Alors, commença la réalisation du second prodige dont j’avais été prévenu.

Tandis que l’officiant continuait à psalmodier sur un ton bas, cadencé, légèrement nasillard, et qui tranchait étrangement avec le silence général, tandis qu’il s’interrompait parfois subitement, pour reprendre ensuite sur le rythme un-deux-trois, le fakir avait bougé, c’est-à-dire que ses bras, jusqu’alors croisés sur sa poitrine, s’étaient abaissés et pendaient le long du corps.

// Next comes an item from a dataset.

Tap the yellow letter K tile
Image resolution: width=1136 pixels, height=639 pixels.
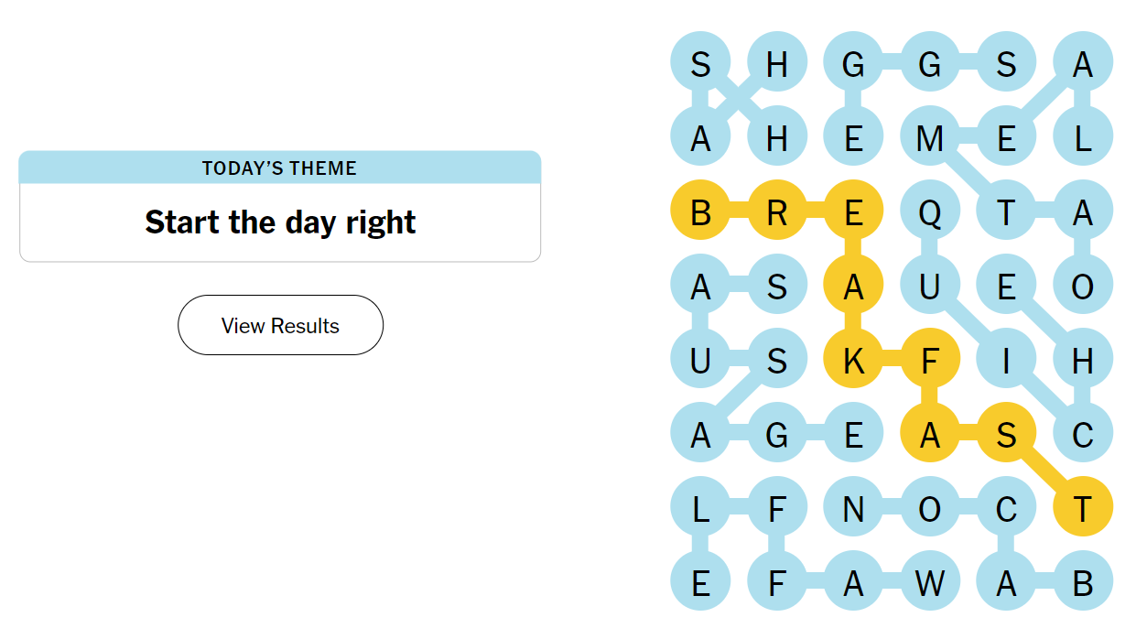[853, 360]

Le grand-maître cessa son incantation lugubre ; par intervalles seulement, il prononçait des paroles bizarres, des monosyllabes qui n’appartenaient à aucune langue, à aucun dialecte ; et, dès ce moment, le fakir se mit à tourner, d’abord lentement, sur lui-même. Un maître des cérémonies passa un encensoir à l’officiant ; celui-ci y versa de l’assa-fœtida et vint faire le tour de la table ronde, en encensant le fakir, dont les pieds maintenant, tant son tournoiement avait pris une allure vertigineuse, ne touchaient plus le sol de la plate-forme de granit ; il tournait en l’air, comme suspendu ; on entendait ronfler l’air qu’il emportait dans cette espèce de vol.

Je n’en pouvais croire mes yeux.

Encore une fois, le fakir s’arrêta net, et ce que je vis était à faire dresser les cheveux sur la tête. Placé avec le frère Hobbs sur la colonne du midi, à l’extrémité la plus rapprochée de l’Orient, j’avais vue à la fois sur la partie du sanctuaire où siégeait l’officiant, Walder et Cresponi, et sur la plate-forme de granit.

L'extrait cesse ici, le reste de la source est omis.